Am Mittwoch, 21. Februar 2007 schrieb Dennis Schridde:
> Am Mittwoch, 21. Februar 2007 schrieb Dennis Schridde:
> > Am Mittwoch, 21. Februar 2007 schrieb Per Inge Mathisen:
> > > On 2/21/07, Dennis Schridde <[EMAIL PROTECTED]> wrote:
> > > > For those interested in signal handling and backtrace creation, this
> > > > sample might be usefull.
> > >
> > > Dump caused by signal: SIGSEGV, Segmentation fault
> > >
> > > Backtrace:
> > >        0x8048513
> > >         0x315420
> > >        0x8048995
> > >       0x4b8ae4e4
> > >        0x8048451
> > >
> > > At lines:
> > > /home/devel/warzone/gdmp.c:27
> > > ??:0
> > > /home/devel/warzone/gdmp.c:90
> > > ??:0
> > > ??:0
> > >
> > > Did not seem to work very well here. I compiled with -g -O0.
> >
> > Oh, it does...
> > What you see are not the places where the signal was generated.
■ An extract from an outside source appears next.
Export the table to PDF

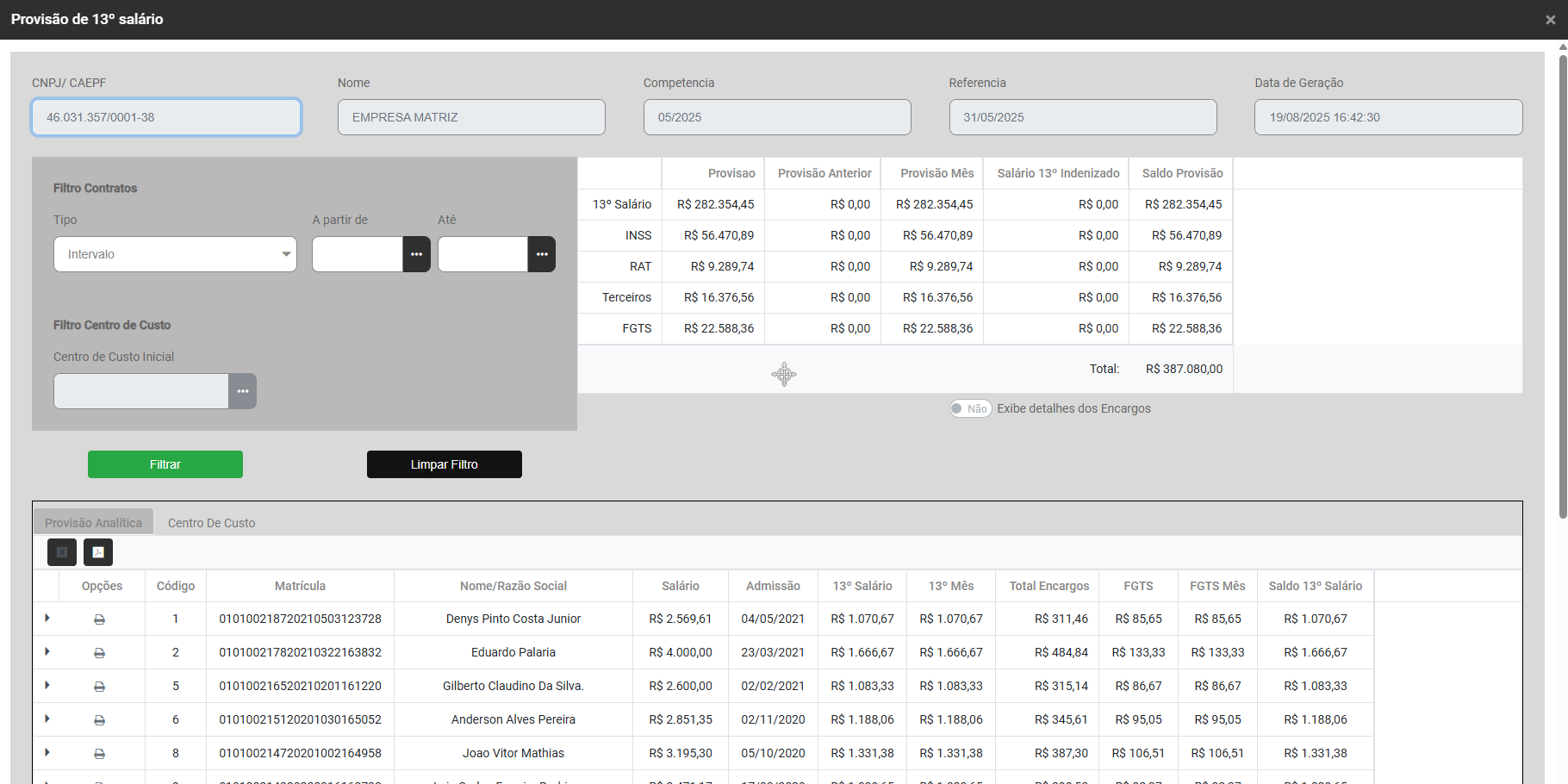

> > You see the return addresses.
> >
> > The 1st line is probably allways useless. It shows the location where the
> > backtrace was generated. The 2nd line is probably allways not in the
> > signaled binary, I think it belongs to the signal handler in glibc. The
> > 3rd line is the interesting one, it shows the location after the function
> > where the signal was generated.
> >
> > In this case the signal is generated in except(), so it points to the
> > next instruction after returning from except().
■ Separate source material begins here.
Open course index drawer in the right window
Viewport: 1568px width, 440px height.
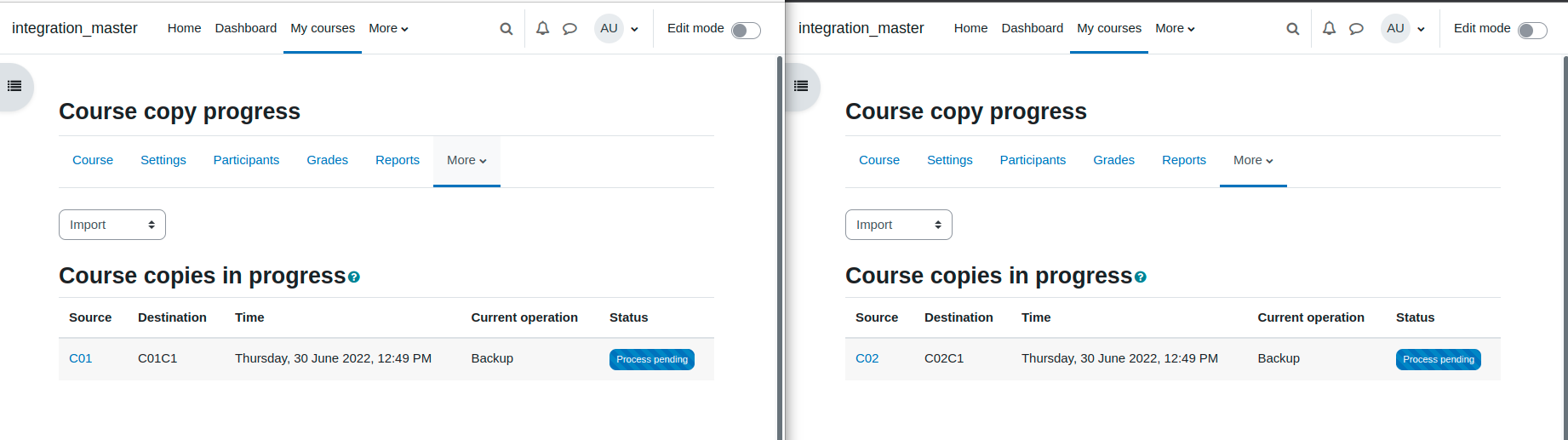coord(801,86)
> > I agree that this might not be too usefull, especially for bigger
> > functions.
> >
> > The only other way would be to compile with -rdynamic and use push the
> > return addresses through backtrace_symbols() before storing them...
> > But that would not give you any significant additional information, you
> > still have only the return addresses. The only gain is that you also get
> > to know the functions of the library instead of just your own binary.
> > This might be a little bit helpful in cases where it crashes not directly
> > in your binary, but eg. in a call to strcpy or similar.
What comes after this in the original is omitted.